Countries until recently heralded as major successes of the development-cooperation experiment, such as the four Southeast Asian Tigers, experienced severe financial difficulties during 1997, which are likely to impair their growth prospects for several years. For example, 1 year after joining the rich-countries club of the Organisation for Economic Co-operation and Development (OECD), South Korea’s currency and stock market plunged more than 40%. From being the 11th largest economy in the world, the country slipped to 20th place in just a few months. After about 8 weeks of preparation and in less than 1 hour of discussion in early December 1997, the World Bank approved up to $10 billion in emergency loans to South Korea, more than it had loaned to that country in the previous three decades and about half the total annual lending volume of this multilateral financial institution.

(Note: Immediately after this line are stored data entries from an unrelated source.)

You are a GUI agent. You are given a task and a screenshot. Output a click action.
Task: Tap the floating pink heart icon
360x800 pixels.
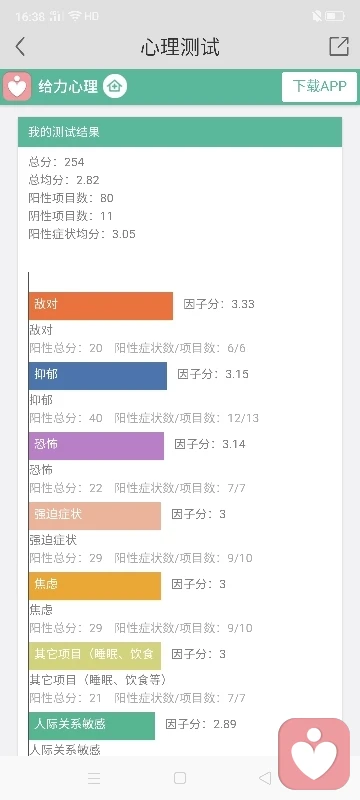point(314,754)
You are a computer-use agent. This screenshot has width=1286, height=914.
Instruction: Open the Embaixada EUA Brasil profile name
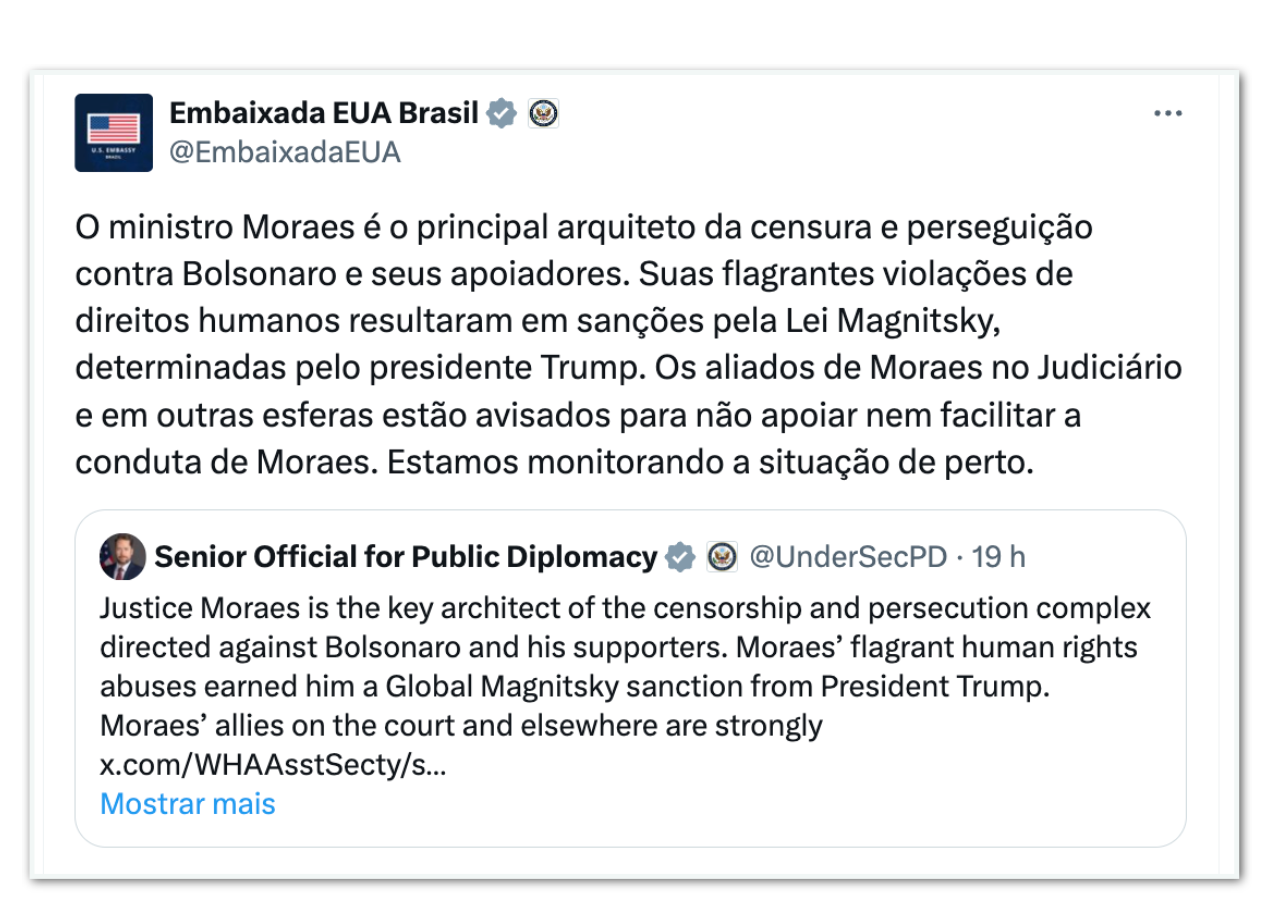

The economic and financial crises of 1997–99, which first hit several developing countries in East Asia, eventually affected economies in nearly all regions of the world, including the Russian Federation and Latin America. The overall crisis has had consequences that far transcend the world of financial markets; it has had a significant impact on the development efforts of countries such as Indonesia, where, in just a few weeks, the number of poor increased dramatically. Analysts initially explained the crisis on the basis of weaknesses in the financial systems and economic policies of individual developing countries like South Korea and Thailand, together with the close integration of global financial markets, as a result of which disturbances are rapidly transmitted beyond national borders. However, the serious global impact of the crisis has led a growing number of analysts to search beyond these factors for a systemic cause (Bezanson 1999). This in turn has shifted attention to the apparently inadequate role of multilateral institutions like the World Bank and the International Monetary Fund (IMF) in ensuring stability and promoting sustainable development (The South Letter 1998). Moreover, it has been observed that the East Asian crisis and its repercussions “have led to serious questioning of the relevance of the Washington Consensus as a standard development template and about whether a new development model or ‘paradigm’ is needed” (Bezanson 1999, p. 17).

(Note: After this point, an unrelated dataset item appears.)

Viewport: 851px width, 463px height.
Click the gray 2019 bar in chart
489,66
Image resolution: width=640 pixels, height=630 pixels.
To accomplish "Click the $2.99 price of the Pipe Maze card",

All of these changes suggest that the international context, the channels, and the mechanisms for cooperation between rich and poor countries and the structure of financial flows to developing regions are changing fundamentally in the transition to a new century, and it cannot be expected that the institutional arrangements designed and put in place four or five decades ago will continue to be effective in this new situation. In this sense, the development-cooperation experiment — as we knew it — is coming to an end. Yet, both enduring motivations and new rationales will give rise to new forms of cooperation, policies, and institutions more in tune with the spirit of the times.